**TASK DETAILS:** Replace "Customize theme" with "Edit theme" everywhere in the entries below, and write out all the entries again with nothing else changed.

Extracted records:

***

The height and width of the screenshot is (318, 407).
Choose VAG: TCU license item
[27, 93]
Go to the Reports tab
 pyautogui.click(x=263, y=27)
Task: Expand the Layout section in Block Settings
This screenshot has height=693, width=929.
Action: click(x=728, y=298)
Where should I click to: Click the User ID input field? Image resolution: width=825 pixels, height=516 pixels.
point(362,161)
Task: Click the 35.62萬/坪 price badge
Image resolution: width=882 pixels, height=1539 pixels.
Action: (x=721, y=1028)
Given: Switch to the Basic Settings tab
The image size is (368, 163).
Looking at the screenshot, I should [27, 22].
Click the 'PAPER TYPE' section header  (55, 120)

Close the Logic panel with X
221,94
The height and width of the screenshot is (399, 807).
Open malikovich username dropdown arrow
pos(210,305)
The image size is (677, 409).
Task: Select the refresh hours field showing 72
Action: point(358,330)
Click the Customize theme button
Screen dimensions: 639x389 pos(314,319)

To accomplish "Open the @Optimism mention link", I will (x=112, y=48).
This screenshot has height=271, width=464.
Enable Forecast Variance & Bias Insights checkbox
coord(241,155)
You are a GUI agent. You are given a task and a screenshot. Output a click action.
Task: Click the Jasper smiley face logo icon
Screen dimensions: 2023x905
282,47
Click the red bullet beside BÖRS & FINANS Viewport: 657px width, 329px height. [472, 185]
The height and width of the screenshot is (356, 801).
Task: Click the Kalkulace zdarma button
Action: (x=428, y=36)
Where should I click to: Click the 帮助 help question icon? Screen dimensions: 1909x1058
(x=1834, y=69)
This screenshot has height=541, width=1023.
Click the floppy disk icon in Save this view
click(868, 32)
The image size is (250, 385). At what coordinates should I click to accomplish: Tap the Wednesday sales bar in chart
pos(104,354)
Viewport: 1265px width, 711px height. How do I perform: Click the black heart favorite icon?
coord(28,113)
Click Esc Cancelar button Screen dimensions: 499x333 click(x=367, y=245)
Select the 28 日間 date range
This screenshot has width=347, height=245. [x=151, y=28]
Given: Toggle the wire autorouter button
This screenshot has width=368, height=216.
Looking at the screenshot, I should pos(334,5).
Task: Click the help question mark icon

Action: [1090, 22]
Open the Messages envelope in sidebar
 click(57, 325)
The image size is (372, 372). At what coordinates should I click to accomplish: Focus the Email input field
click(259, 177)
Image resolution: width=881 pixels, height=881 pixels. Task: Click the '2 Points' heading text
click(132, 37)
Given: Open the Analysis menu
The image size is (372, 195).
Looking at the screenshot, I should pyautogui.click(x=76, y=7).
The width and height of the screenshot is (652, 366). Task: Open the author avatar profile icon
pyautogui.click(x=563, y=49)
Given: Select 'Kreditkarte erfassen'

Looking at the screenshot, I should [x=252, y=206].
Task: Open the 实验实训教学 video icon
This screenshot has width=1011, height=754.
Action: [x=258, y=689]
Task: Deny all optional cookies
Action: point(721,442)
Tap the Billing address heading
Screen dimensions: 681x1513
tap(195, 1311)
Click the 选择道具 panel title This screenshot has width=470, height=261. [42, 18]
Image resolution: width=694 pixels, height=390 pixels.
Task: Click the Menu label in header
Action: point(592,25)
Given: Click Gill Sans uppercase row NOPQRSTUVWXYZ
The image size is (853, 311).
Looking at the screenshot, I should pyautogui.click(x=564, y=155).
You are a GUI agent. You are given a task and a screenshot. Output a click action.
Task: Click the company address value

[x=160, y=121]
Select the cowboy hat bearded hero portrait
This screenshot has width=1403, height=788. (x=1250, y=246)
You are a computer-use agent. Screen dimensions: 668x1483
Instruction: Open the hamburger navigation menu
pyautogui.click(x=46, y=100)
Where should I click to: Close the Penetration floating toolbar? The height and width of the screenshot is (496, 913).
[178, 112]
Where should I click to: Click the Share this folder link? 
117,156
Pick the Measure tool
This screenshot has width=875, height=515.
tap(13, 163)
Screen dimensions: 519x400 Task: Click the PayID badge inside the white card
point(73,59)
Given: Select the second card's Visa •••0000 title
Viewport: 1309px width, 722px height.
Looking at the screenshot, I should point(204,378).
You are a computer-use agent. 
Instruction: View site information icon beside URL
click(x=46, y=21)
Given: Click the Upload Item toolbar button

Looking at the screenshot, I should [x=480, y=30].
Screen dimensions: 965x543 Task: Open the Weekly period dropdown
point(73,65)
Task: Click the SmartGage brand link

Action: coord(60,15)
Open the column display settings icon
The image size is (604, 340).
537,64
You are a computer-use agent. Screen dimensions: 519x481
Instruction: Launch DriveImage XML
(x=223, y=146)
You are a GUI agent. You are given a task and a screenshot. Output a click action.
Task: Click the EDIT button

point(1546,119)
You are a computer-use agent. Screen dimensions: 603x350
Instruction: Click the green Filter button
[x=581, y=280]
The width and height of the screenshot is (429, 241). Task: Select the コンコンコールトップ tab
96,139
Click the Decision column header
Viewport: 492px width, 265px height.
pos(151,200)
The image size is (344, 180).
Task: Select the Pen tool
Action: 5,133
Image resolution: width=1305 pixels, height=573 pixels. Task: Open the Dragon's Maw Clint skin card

***

**EXERCISE OUTPUT:**
The height and width of the screenshot is (318, 407).
Choose VAG: TCU license item
[27, 93]
Go to the Reports tab
 pyautogui.click(x=263, y=27)
Task: Expand the Layout section in Block Settings
This screenshot has height=693, width=929.
Action: click(x=728, y=298)
Where should I click to: Click the User ID input field? Image resolution: width=825 pixels, height=516 pixels.
point(362,161)
Task: Click the 35.62萬/坪 price badge
Image resolution: width=882 pixels, height=1539 pixels.
Action: (x=721, y=1028)
Given: Switch to the Basic Settings tab
The image size is (368, 163).
Looking at the screenshot, I should [27, 22].
Click the 'PAPER TYPE' section header  (55, 120)

Close the Logic panel with X
221,94
The height and width of the screenshot is (399, 807).
Open malikovich username dropdown arrow
pos(210,305)
The image size is (677, 409).
Task: Select the refresh hours field showing 72
Action: point(358,330)
Click the Edit theme button
Screen dimensions: 639x389 pos(314,319)

To accomplish "Open the @Optimism mention link", I will (x=112, y=48).
This screenshot has height=271, width=464.
Enable Forecast Variance & Bias Insights checkbox
coord(241,155)
You are a GUI agent. You are given a task and a screenshot. Output a click action.
Task: Click the Jasper smiley face logo icon
Screen dimensions: 2023x905
282,47
Click the red bullet beside BÖRS & FINANS Viewport: 657px width, 329px height. [472, 185]
The height and width of the screenshot is (356, 801).
Task: Click the Kalkulace zdarma button
Action: (x=428, y=36)
Where should I click to: Click the 帮助 help question icon? Screen dimensions: 1909x1058
(x=1834, y=69)
This screenshot has height=541, width=1023.
Click the floppy disk icon in Save this view
click(868, 32)
The image size is (250, 385). At what coordinates should I click to accomplish: Tap the Wednesday sales bar in chart
pos(104,354)
Viewport: 1265px width, 711px height. How do I perform: Click the black heart favorite icon?
coord(28,113)
Click Esc Cancelar button Screen dimensions: 499x333 click(x=367, y=245)
Select the 28 日間 date range
This screenshot has width=347, height=245. [x=151, y=28]
Given: Toggle the wire autorouter button
This screenshot has width=368, height=216.
Looking at the screenshot, I should pos(334,5).
Task: Click the help question mark icon

Action: [1090, 22]
Open the Messages envelope in sidebar
 click(57, 325)
The image size is (372, 372). At what coordinates should I click to accomplish: Focus the Email input field
click(259, 177)
Image resolution: width=881 pixels, height=881 pixels. Task: Click the '2 Points' heading text
click(132, 37)
Given: Open the Analysis menu
The image size is (372, 195).
Looking at the screenshot, I should pyautogui.click(x=76, y=7).
The width and height of the screenshot is (652, 366). Task: Open the author avatar profile icon
pyautogui.click(x=563, y=49)
Given: Select 'Kreditkarte erfassen'

Looking at the screenshot, I should [x=252, y=206].
Task: Open the 实验实训教学 video icon
This screenshot has width=1011, height=754.
Action: [x=258, y=689]
Task: Deny all optional cookies
Action: point(721,442)
Tap the Billing address heading
Screen dimensions: 681x1513
tap(195, 1311)
Click the 选择道具 panel title This screenshot has width=470, height=261. [42, 18]
Image resolution: width=694 pixels, height=390 pixels.
Task: Click the Menu label in header
Action: point(592,25)
Given: Click Gill Sans uppercase row NOPQRSTUVWXYZ
The image size is (853, 311).
Looking at the screenshot, I should pyautogui.click(x=564, y=155).
You are a GUI agent. You are given a task and a screenshot. Output a click action.
Task: Click the company address value

[x=160, y=121]
Select the cowboy hat bearded hero portrait
This screenshot has width=1403, height=788. (x=1250, y=246)
You are a computer-use agent. Screen dimensions: 668x1483
Instruction: Open the hamburger navigation menu
pyautogui.click(x=46, y=100)
Where should I click to: Close the Penetration floating toolbar? The height and width of the screenshot is (496, 913).
[178, 112]
Where should I click to: Click the Share this folder link? 
117,156
Pick the Measure tool
This screenshot has width=875, height=515.
tap(13, 163)
Screen dimensions: 519x400 Task: Click the PayID badge inside the white card
point(73,59)
Given: Select the second card's Visa •••0000 title
Viewport: 1309px width, 722px height.
Looking at the screenshot, I should point(204,378).
You are a computer-use agent. 
Instruction: View site information icon beside URL
click(x=46, y=21)
Given: Click the Upload Item toolbar button

Looking at the screenshot, I should [x=480, y=30].
Screen dimensions: 965x543 Task: Open the Weekly period dropdown
point(73,65)
Task: Click the SmartGage brand link

Action: coord(60,15)
Open the column display settings icon
The image size is (604, 340).
537,64
You are a computer-use agent. Screen dimensions: 519x481
Instruction: Launch DriveImage XML
(x=223, y=146)
You are a GUI agent. You are given a task and a screenshot. Output a click action.
Task: Click the EDIT button

point(1546,119)
You are a computer-use agent. Screen dimensions: 603x350
Instruction: Click the green Filter button
[x=581, y=280]
The width and height of the screenshot is (429, 241). Task: Select the コンコンコールトップ tab
96,139
Click the Decision column header
Viewport: 492px width, 265px height.
pos(151,200)
The image size is (344, 180).
Task: Select the Pen tool
Action: 5,133
Image resolution: width=1305 pixels, height=573 pixels. Task: Open the Dragon's Maw Clint skin card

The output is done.